Dos días llevan dando la murga todos los cultos y sensibles
de este país con la muerte de Paco de Lucía, deshaciéndose en elogios para su
arte o para lo insigne e irrepetible artista que ha sido.
No tengo nada que objetar. Mi sensibilidad para cualquier
tipo de expresión artística ha sido siempre nula. Nunca me ha emocionado más el
sonido de una guitarra que las pedorretas del tubo de escape de una moto.
Tanto duelo…
Ha sido una persona que ha merecido respeto y admiración y
prestigio por hacer bien lo que sabía hacer bien ¿Merece tanto elogio algo tan
obligado como lo es hacer bien lo que se sabe hacer bien?
Pero, ya digo, no entiendo de esas cosas.
Nunca me ha conmovido lo bonito, ni lo delicado, ni lo
excelso.
Me conmueve ver el cada día del mundo en el que vivo. Ir
caminando por la calle, o viajar en el metro, y ver tanta tristeza en tantos
ojos, y tanto abatimiento pesando sobre tantos hombros, y tanta indiferencia de
cada transeúnte atribulado hacia la tribulación del transeúnte atribulado con
el que se cruza.
Me conmueve ver tanta miseria y tanta pobreza. Y tanto egoísmo
y tanto ver y vivir cómo cada ser humano somos un buitre carroñero intentando
sacar con todo tipo de argucias los hígados al buitre carroñero de al lado.

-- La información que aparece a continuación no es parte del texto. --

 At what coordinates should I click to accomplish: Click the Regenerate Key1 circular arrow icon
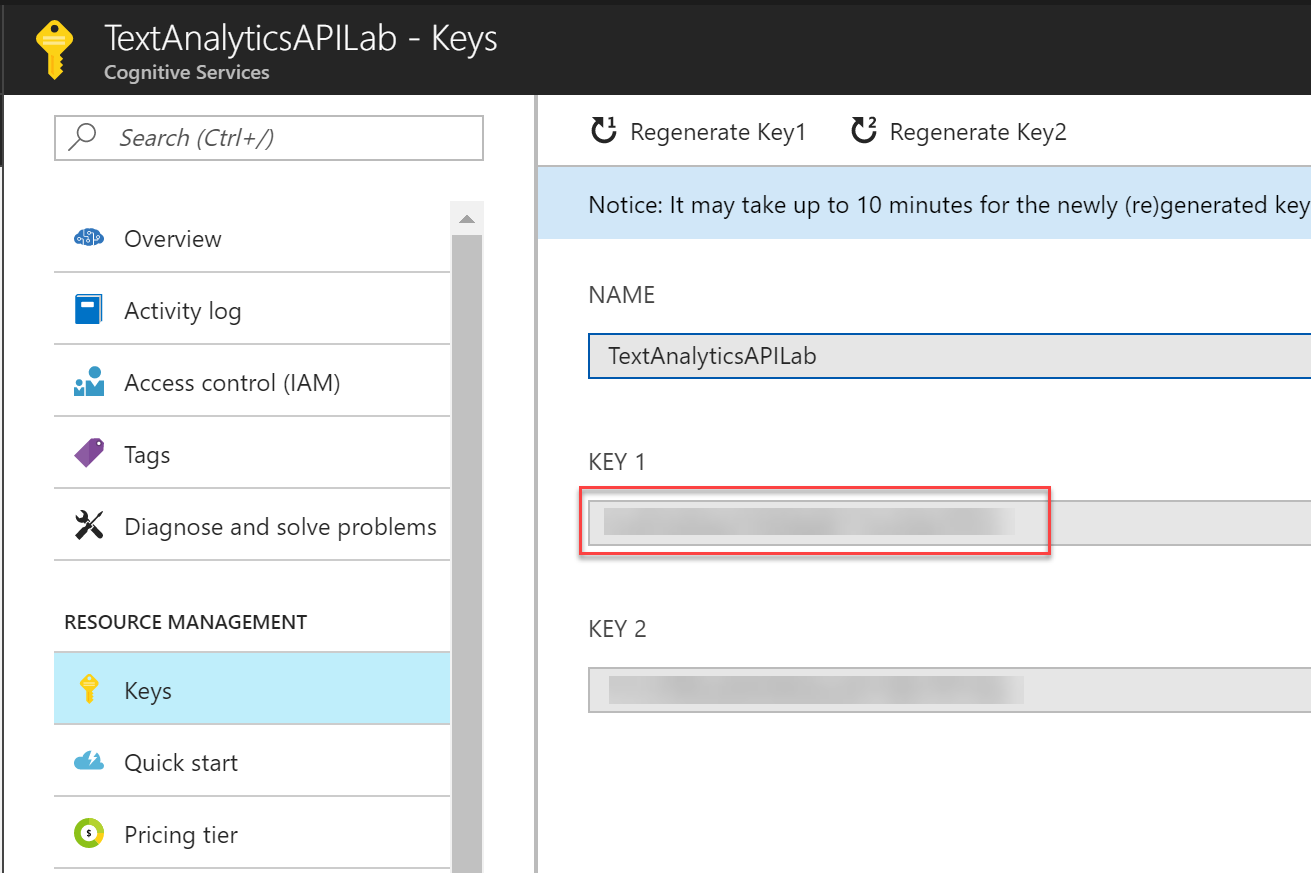click(605, 130)
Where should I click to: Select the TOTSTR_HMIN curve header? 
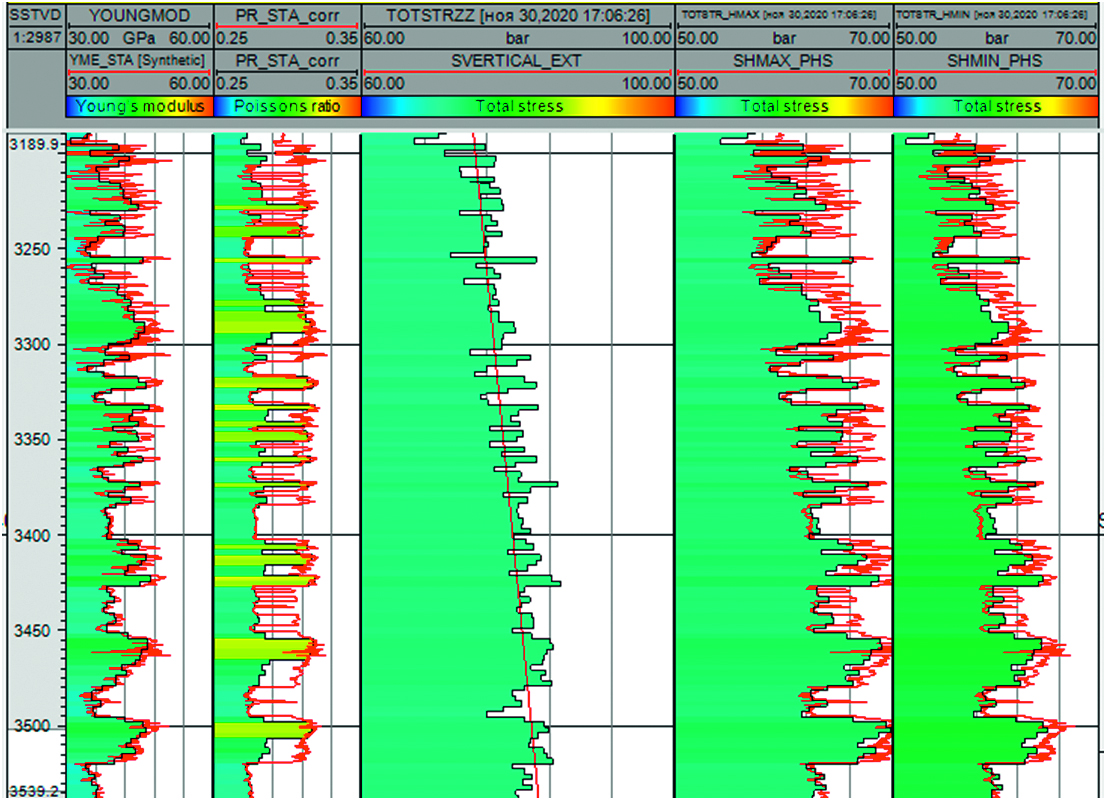click(x=997, y=15)
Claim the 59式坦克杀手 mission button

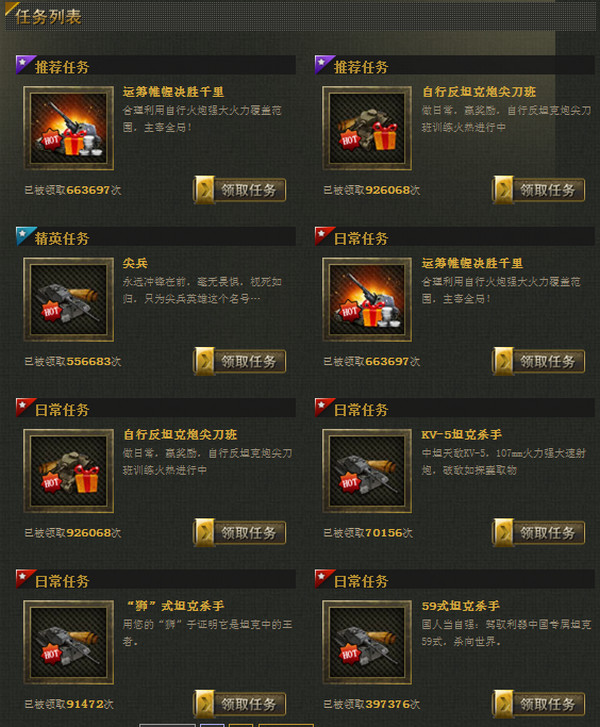pyautogui.click(x=538, y=704)
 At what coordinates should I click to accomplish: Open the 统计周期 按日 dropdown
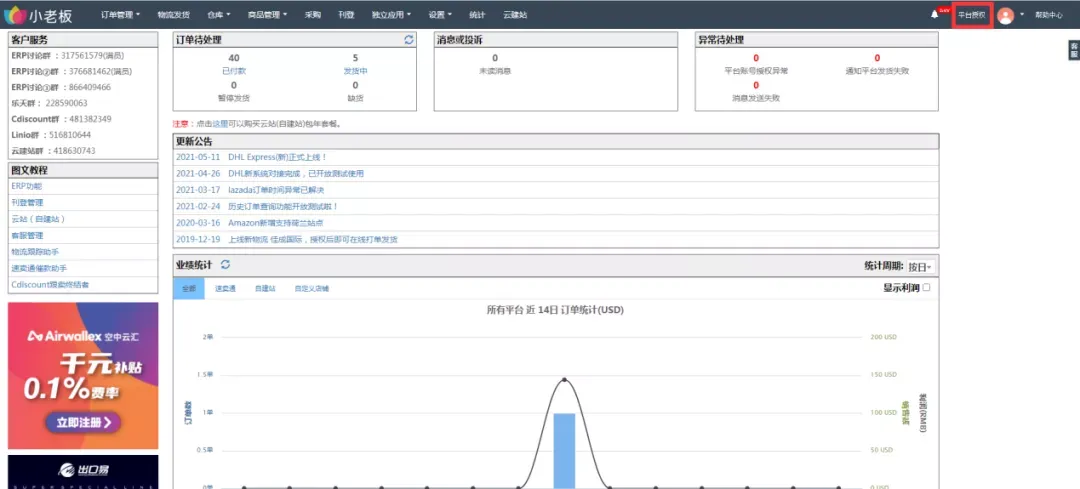pos(921,267)
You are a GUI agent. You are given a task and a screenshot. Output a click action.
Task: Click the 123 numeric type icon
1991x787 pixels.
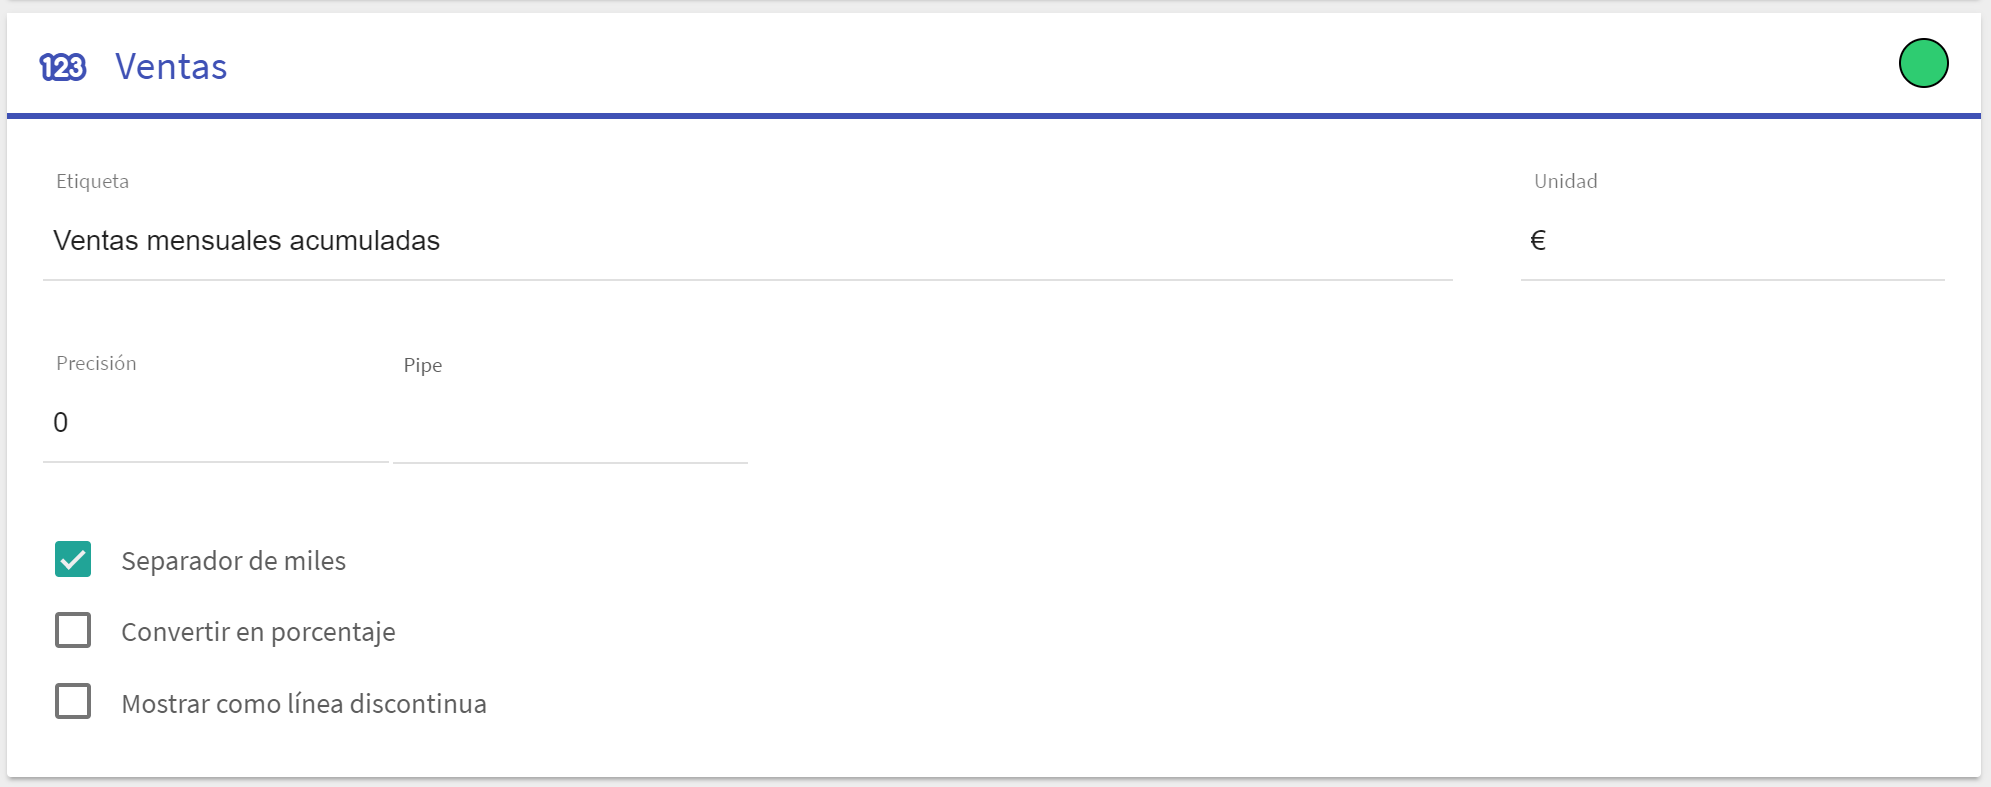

Y el sufrimiento y el dolor y la mezquindad a que impelen
las carencias.
Me pone un nudo en la garganta ver cómo nos abordamos los
unos a los otros siempre pidiendo y demandando algo, nunca ofreciendo ni dando.
Todas esas cosas me conmueven. Pero no el arte.
El arte, todo el arte, me trae completamente al fresco.